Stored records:
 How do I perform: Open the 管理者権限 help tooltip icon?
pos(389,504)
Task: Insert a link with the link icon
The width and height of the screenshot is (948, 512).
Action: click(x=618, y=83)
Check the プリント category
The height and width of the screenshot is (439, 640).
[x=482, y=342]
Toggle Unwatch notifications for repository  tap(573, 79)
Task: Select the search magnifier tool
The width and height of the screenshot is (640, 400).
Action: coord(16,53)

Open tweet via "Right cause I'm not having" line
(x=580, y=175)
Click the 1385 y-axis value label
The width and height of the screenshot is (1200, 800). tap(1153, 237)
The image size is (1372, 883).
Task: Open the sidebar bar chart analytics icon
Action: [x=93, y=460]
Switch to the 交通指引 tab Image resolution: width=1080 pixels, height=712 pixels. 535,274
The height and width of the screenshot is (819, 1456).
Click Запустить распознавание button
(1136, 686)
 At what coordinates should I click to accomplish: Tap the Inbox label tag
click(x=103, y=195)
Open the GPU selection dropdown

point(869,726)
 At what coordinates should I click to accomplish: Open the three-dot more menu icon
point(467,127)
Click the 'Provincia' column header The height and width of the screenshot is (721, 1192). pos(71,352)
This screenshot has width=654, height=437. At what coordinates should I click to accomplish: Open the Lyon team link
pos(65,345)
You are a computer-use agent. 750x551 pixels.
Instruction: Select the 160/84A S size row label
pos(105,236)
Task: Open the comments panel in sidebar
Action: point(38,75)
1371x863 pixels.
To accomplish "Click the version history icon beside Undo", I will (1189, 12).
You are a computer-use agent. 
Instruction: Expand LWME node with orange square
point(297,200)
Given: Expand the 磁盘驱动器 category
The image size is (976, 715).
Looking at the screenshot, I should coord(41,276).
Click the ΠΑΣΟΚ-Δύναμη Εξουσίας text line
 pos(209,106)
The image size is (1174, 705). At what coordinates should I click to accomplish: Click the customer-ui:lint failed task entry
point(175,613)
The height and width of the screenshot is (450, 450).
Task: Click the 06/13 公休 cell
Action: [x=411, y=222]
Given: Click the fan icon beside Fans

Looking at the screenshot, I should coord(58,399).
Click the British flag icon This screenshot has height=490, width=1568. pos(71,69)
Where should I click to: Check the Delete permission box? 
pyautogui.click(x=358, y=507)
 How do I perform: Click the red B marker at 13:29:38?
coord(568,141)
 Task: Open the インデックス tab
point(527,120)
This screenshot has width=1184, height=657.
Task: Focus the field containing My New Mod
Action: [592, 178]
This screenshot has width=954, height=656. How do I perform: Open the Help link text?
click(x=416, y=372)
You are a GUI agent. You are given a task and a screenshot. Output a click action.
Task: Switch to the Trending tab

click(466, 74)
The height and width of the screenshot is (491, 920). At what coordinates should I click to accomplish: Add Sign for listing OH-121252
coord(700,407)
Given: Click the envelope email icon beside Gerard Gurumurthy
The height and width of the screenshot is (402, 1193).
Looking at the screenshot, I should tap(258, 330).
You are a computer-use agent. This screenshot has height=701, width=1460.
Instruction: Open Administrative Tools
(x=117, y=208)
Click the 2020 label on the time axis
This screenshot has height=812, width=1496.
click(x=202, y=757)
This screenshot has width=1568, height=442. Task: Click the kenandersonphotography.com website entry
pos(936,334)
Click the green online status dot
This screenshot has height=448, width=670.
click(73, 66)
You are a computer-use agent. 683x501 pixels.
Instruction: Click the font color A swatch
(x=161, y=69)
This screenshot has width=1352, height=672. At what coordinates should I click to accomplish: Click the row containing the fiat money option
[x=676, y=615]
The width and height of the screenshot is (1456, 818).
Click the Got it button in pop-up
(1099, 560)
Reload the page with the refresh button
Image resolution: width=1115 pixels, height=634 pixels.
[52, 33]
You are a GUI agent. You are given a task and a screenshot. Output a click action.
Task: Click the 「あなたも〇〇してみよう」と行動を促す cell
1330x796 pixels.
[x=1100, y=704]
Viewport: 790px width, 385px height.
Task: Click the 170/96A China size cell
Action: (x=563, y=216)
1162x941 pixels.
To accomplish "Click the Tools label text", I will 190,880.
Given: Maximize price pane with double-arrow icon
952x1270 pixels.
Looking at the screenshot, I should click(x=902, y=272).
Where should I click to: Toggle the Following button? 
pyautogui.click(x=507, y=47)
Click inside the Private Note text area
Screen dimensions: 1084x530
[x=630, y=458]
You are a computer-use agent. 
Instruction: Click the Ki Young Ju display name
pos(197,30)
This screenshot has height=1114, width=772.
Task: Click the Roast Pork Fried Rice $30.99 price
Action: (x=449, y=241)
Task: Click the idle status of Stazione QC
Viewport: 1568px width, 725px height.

**EXERCISE DESCRIPTION:** Retype the records above in full, exactly as they appear.

**WRITTEN SOLUTION:**
 How do I perform: Open the 管理者権限 help tooltip icon?
pos(389,504)
Task: Insert a link with the link icon
The width and height of the screenshot is (948, 512).
Action: click(x=618, y=83)
Check the プリント category
The height and width of the screenshot is (439, 640).
[x=482, y=342]
Toggle Unwatch notifications for repository  tap(573, 79)
Task: Select the search magnifier tool
The width and height of the screenshot is (640, 400).
Action: coord(16,53)

Open tweet via "Right cause I'm not having" line
(x=580, y=175)
Click the 1385 y-axis value label
The width and height of the screenshot is (1200, 800). tap(1153, 237)
The image size is (1372, 883).
Task: Open the sidebar bar chart analytics icon
Action: [x=93, y=460]
Switch to the 交通指引 tab Image resolution: width=1080 pixels, height=712 pixels. 535,274
The height and width of the screenshot is (819, 1456).
Click Запустить распознавание button
(1136, 686)
 At what coordinates should I click to accomplish: Tap the Inbox label tag
click(x=103, y=195)
Open the GPU selection dropdown

point(869,726)
 At what coordinates should I click to accomplish: Open the three-dot more menu icon
point(467,127)
Click the 'Provincia' column header The height and width of the screenshot is (721, 1192). pos(71,352)
This screenshot has width=654, height=437. At what coordinates should I click to accomplish: Open the Lyon team link
pos(65,345)
You are a computer-use agent. 750x551 pixels.
Instruction: Select the 160/84A S size row label
pos(105,236)
Task: Open the comments panel in sidebar
Action: point(38,75)
1371x863 pixels.
To accomplish "Click the version history icon beside Undo", I will (1189, 12).
You are a computer-use agent. 
Instruction: Expand LWME node with orange square
point(297,200)
Given: Expand the 磁盘驱动器 category
The image size is (976, 715).
Looking at the screenshot, I should coord(41,276).
Click the ΠΑΣΟΚ-Δύναμη Εξουσίας text line
 pos(209,106)
The image size is (1174, 705). At what coordinates should I click to accomplish: Click the customer-ui:lint failed task entry
point(175,613)
The height and width of the screenshot is (450, 450).
Task: Click the 06/13 公休 cell
Action: [x=411, y=222]
Given: Click the fan icon beside Fans

Looking at the screenshot, I should coord(58,399).
Click the British flag icon This screenshot has height=490, width=1568. pos(71,69)
Where should I click to: Check the Delete permission box? 
pyautogui.click(x=358, y=507)
 How do I perform: Click the red B marker at 13:29:38?
coord(568,141)
 Task: Open the インデックス tab
point(527,120)
This screenshot has width=1184, height=657.
Task: Focus the field containing My New Mod
Action: [592, 178]
This screenshot has width=954, height=656. How do I perform: Open the Help link text?
click(x=416, y=372)
You are a GUI agent. You are given a task and a screenshot. Output a click action.
Task: Switch to the Trending tab

click(466, 74)
The height and width of the screenshot is (491, 920). At what coordinates should I click to accomplish: Add Sign for listing OH-121252
coord(700,407)
Given: Click the envelope email icon beside Gerard Gurumurthy
The height and width of the screenshot is (402, 1193).
Looking at the screenshot, I should tap(258, 330).
You are a computer-use agent. This screenshot has height=701, width=1460.
Instruction: Open Administrative Tools
(x=117, y=208)
Click the 2020 label on the time axis
This screenshot has height=812, width=1496.
click(x=202, y=757)
This screenshot has width=1568, height=442. Task: Click the kenandersonphotography.com website entry
pos(936,334)
Click the green online status dot
This screenshot has height=448, width=670.
click(73, 66)
You are a computer-use agent. 683x501 pixels.
Instruction: Click the font color A swatch
(x=161, y=69)
This screenshot has width=1352, height=672. At what coordinates should I click to accomplish: Click the row containing the fiat money option
[x=676, y=615]
The width and height of the screenshot is (1456, 818).
Click the Got it button in pop-up
(1099, 560)
Reload the page with the refresh button
Image resolution: width=1115 pixels, height=634 pixels.
[52, 33]
You are a GUI agent. You are given a task and a screenshot. Output a click action.
Task: Click the 「あなたも〇〇してみよう」と行動を促す cell
1330x796 pixels.
[x=1100, y=704]
Viewport: 790px width, 385px height.
Task: Click the 170/96A China size cell
Action: (x=563, y=216)
1162x941 pixels.
To accomplish "Click the Tools label text", I will 190,880.
Given: Maximize price pane with double-arrow icon
952x1270 pixels.
Looking at the screenshot, I should click(x=902, y=272).
Where should I click to: Toggle the Following button? 
pyautogui.click(x=507, y=47)
Click inside the Private Note text area
Screen dimensions: 1084x530
[x=630, y=458]
You are a computer-use agent. 
Instruction: Click the Ki Young Ju display name
pos(197,30)
This screenshot has height=1114, width=772.
Task: Click the Roast Pork Fried Rice $30.99 price
Action: (x=449, y=241)
Task: Click the idle status of Stazione QC
Viewport: 1568px width, 725px height.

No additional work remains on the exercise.